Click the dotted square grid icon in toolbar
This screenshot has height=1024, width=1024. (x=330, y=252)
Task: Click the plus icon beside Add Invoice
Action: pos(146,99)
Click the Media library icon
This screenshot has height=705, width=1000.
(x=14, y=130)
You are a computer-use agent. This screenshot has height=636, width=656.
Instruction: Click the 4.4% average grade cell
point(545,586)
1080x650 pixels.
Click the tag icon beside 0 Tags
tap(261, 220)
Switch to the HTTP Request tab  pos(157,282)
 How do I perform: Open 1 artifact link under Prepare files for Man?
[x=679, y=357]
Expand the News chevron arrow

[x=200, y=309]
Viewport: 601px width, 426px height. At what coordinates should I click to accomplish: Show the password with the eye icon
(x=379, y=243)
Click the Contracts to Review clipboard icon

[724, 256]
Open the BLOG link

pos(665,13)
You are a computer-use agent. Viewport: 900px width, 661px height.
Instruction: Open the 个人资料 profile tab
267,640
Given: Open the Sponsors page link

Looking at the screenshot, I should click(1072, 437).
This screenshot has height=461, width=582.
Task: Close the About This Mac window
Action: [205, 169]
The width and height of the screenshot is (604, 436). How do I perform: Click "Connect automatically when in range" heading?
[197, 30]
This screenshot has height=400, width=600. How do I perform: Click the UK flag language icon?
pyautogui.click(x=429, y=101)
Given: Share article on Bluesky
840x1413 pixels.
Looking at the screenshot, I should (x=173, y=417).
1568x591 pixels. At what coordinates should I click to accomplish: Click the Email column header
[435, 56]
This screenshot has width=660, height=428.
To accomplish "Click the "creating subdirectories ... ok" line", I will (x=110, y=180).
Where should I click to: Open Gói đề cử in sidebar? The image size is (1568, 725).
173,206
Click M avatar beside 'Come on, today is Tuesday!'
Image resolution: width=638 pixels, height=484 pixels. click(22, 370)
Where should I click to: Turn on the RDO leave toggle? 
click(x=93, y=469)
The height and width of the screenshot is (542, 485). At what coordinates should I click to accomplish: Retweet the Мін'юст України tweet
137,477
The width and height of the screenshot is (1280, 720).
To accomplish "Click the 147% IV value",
________________________________________
» **ACTION ITEM**
Transcribe every line above, character for character.

» **EXERCISE RESULT**
Click the dotted square grid icon in toolbar
This screenshot has height=1024, width=1024. (x=330, y=252)
Task: Click the plus icon beside Add Invoice
Action: pos(146,99)
Click the Media library icon
This screenshot has height=705, width=1000.
(x=14, y=130)
You are a computer-use agent. This screenshot has height=636, width=656.
Instruction: Click the 4.4% average grade cell
point(545,586)
1080x650 pixels.
Click the tag icon beside 0 Tags
tap(261, 220)
Switch to the HTTP Request tab  pos(157,282)
 How do I perform: Open 1 artifact link under Prepare files for Man?
[x=679, y=357]
Expand the News chevron arrow

[x=200, y=309]
Viewport: 601px width, 426px height. At what coordinates should I click to accomplish: Show the password with the eye icon
(x=379, y=243)
Click the Contracts to Review clipboard icon

[724, 256]
Open the BLOG link

pos(665,13)
You are a computer-use agent. Viewport: 900px width, 661px height.
Instruction: Open the 个人资料 profile tab
267,640
Given: Open the Sponsors page link

Looking at the screenshot, I should click(1072, 437).
This screenshot has height=461, width=582.
Task: Close the About This Mac window
Action: [205, 169]
The width and height of the screenshot is (604, 436). How do I perform: Click "Connect automatically when in range" heading?
[197, 30]
This screenshot has height=400, width=600. How do I perform: Click the UK flag language icon?
pyautogui.click(x=429, y=101)
Given: Share article on Bluesky
840x1413 pixels.
Looking at the screenshot, I should (x=173, y=417).
1568x591 pixels. At what coordinates should I click to accomplish: Click the Email column header
[435, 56]
This screenshot has width=660, height=428.
To accomplish "Click the "creating subdirectories ... ok" line", I will (x=110, y=180).
Where should I click to: Open Gói đề cử in sidebar? The image size is (1568, 725).
173,206
Click M avatar beside 'Come on, today is Tuesday!'
Image resolution: width=638 pixels, height=484 pixels. click(22, 370)
Where should I click to: Turn on the RDO leave toggle? 
click(x=93, y=469)
The height and width of the screenshot is (542, 485). At what coordinates should I click to accomplish: Retweet the Мін'юст України tweet
137,477
The width and height of the screenshot is (1280, 720).
To accomplish "Click the 147% IV value",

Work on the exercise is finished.